╭─ DATA SUPPLIED
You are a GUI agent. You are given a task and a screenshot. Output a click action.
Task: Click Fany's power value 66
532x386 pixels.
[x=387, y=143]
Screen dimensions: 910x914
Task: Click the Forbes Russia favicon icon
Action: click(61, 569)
╰─
Exact reproduction of every entry is needed.

You are a GUI agent. You are given a task and a screenshot. Output a click action.
Task: Click Fany's power value 66
532x386 pixels.
[x=387, y=143]
Screen dimensions: 910x914
Task: Click the Forbes Russia favicon icon
Action: click(61, 569)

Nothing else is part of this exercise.